I'm only too aware that it's been over three weeks since I last posted anything or read anything on LJ, which is really embarassing and pathetic. It's not quite as pathetic as the reason for my laxity, though -- sheer, unaccountable, unending exhaustion.
However, to quote a favorite line from the old sit-com Night Court, "I'm feeling much better, now!" Maybe the new meds the doctors have been prescribing are finally doing some good, or maybe it's just that the summer is quickly drawing to an end (meaning an eventual end to hot weather and hiding out alone in my apartment), but I actually woke up last Tuesday morning feeling somewhat hopeful and ambitious, rather than utterly exhausted, for the first time in more than a month.
So, for anyone who's been wondering, I'll try to fill in a few of the blank spaces from the past weeks, just in case I actually learned something in between feeling sorry for myself.
1) Sunday night (July 18), I 'bravely' bundled up my home-made salsas and some bags of tortilla chips and made my way to the home of a perfect stranger to watch the "Outfoxed" documentary along with many other perfect strangers.
I ended up arriving a bit late and sitting in the over-flow room, sharing a separate TV monitor with two guys from the "Veterans for Kerry" demographic (a Vietnam and a WWII vet, both of them with very strong views on wars based on misinformation and fought with inadequate resources) -- who were very good company, all things considered.
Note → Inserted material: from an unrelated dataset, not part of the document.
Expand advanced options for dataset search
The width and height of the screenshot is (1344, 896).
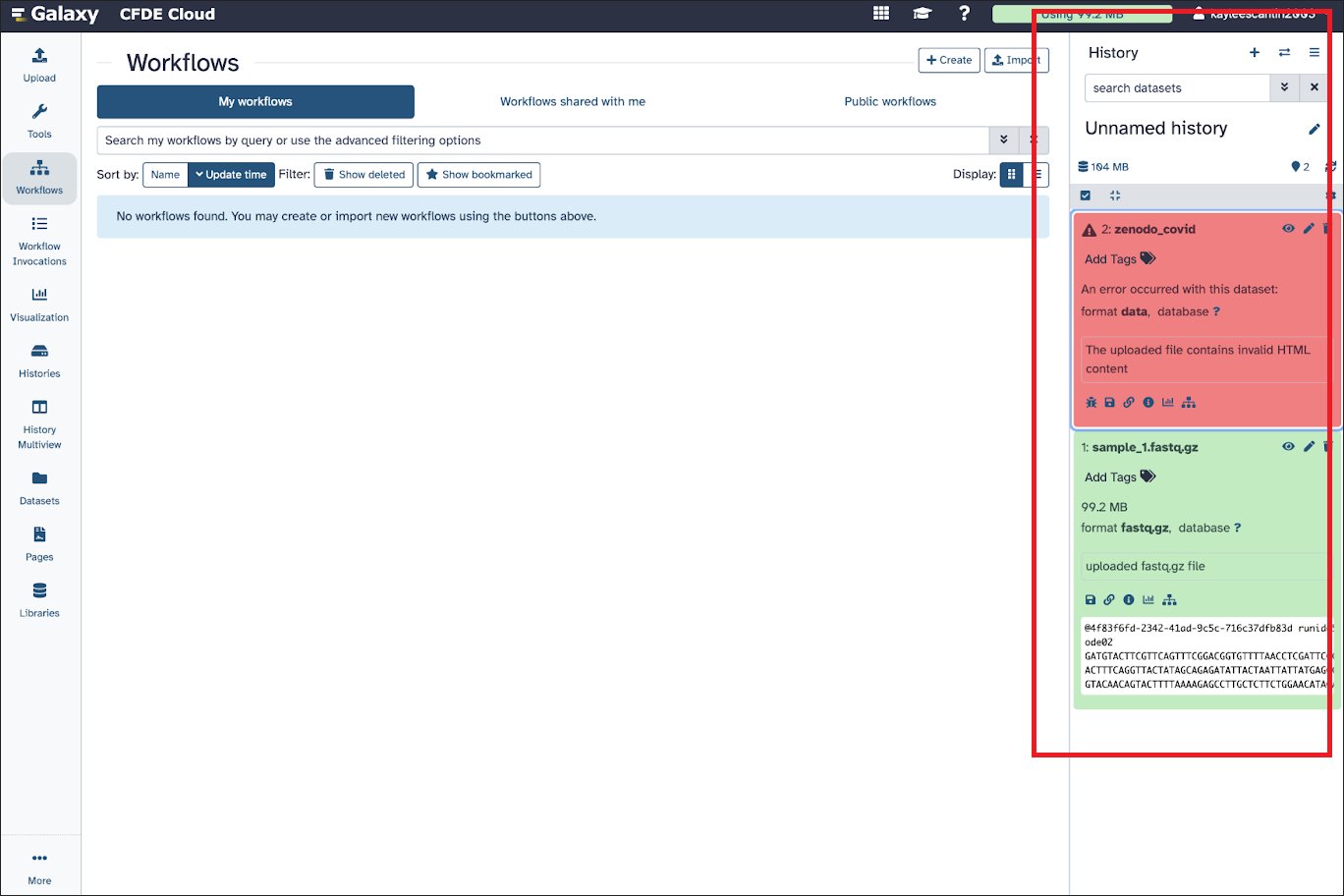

Everybody else under the age of 65 was gathered in the main room, of course, so I had a slight feeling of being in the 'unpopular kids ghetto,' but I think I may have been projecting issues from my childhood onto the present situation. Anyway, the wine was good, and I enjoyed several interesting conversations with other people between the documentary and the on-line discussion.
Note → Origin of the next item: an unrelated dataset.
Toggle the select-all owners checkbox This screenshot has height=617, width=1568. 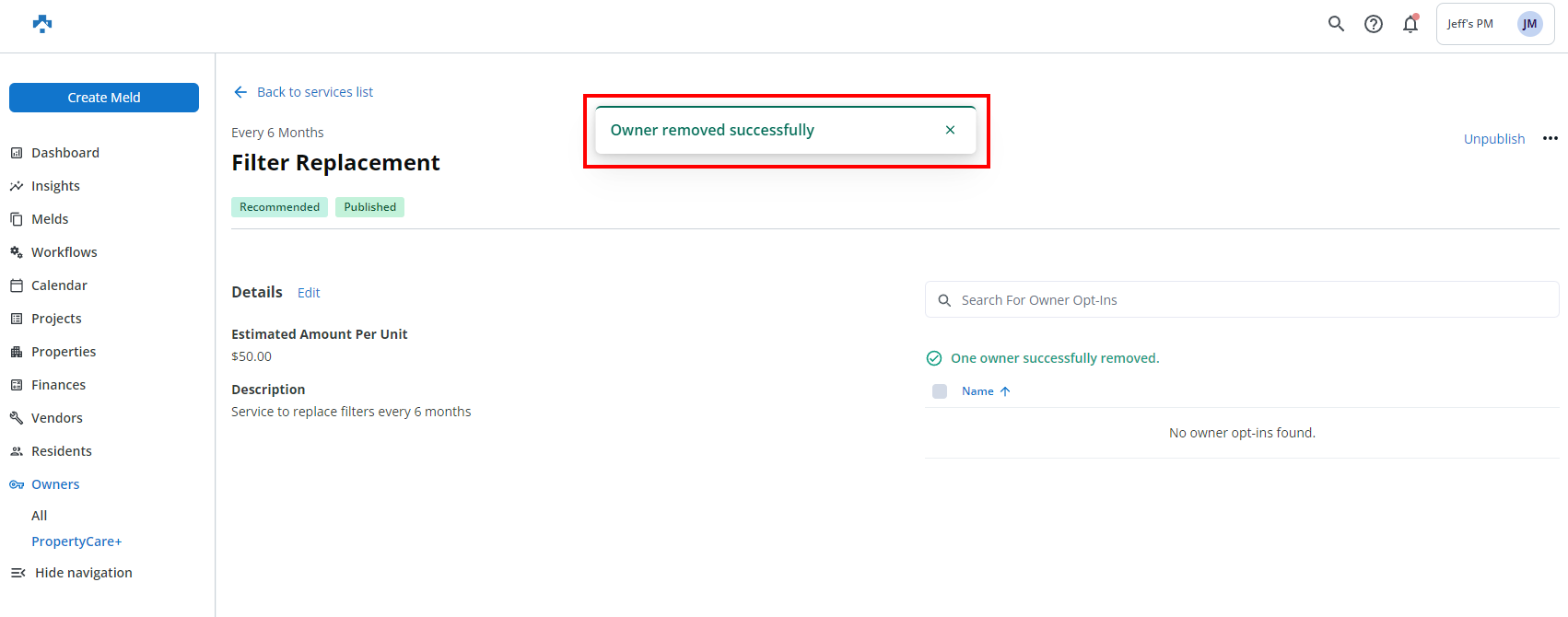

All in all, I was very glad that I hadn't 'chickened out' at the last minute, as I'd been sorely tempted to do out of fear of a completely new social setting. Having checked the box that committed me to bringing snacks to the house party, I couldn't, in good conscience, do a no-show at the last minute. Plus, bringing food to a strange house always makes me feel a little less like I'm encroaching and helps me to work up the courage to ring the doorbell.
I told myself I must remember that for future occasions: "When chickening out is a distinct possibility, promise to bring food" -- the social equivalent of throwing my hat over the fence, so I'll have to climb over it, somehow.
2) I was supposed to drive up to Wisconsin first thing Wednesday morning (Aug. 21) to celebrate my Dad's 68th birthday and stay over the weekend, but the debilitating weariness I'd been experiencing for the past month had other plans.
Ever since my vacation in Iowa at the beginning of June, I'd been sleeping as much as 14 hours a night, at times (or, at least, staying in bed and repeatedly falling back asleep long after I should have been up and at 'em), without ever really feeling like I'd had enough sleep or had come even close to replenishing my bankrupt stores of energy. No matter how much time I spent 'resting,' I never seemed to feel rested.
So, the day before I was supposed to make that long drive (Tuesday, Aug. 20), I worked up the energy to wash my hair for the first time in almost 8 weeks -- which sounds much more disgusting than it is (my hair is very dry as well as very long and thick, and it takes a long time for any natural oils to work their way down the great distance between my scalp and the dry ends, so I've tried never to wash it more often than once a week, and once every two or three weeks is more usual for keeping my hair both healthy and clean). Even so, this time I had to admit that I'd let it go far too long, and I couldn't help but notice and be chagrined by the fact that my hair felt a pound or two lighter after shampooing!
I followed that Herculean task (Augean stables, anyone?), with the only slightly less arduous chore of baking a Quiche Lorraine for dinner at my weekly Scrabble game (using the recipe that came on the can of fat-free evaporated milk, just in case anyone was in danger of thinking I'd made pie-crust from scratch, or anything of the kind). And that was about all I could manage for an entire day's effort, on one of the most productive days I'd had in recent weeks!
I was so tired on Wednesday that I didn't even get dressed, much less drive to Wisconsin as I'd planned -- I just couldn't get up the energy to even throw a few clothes in a bag.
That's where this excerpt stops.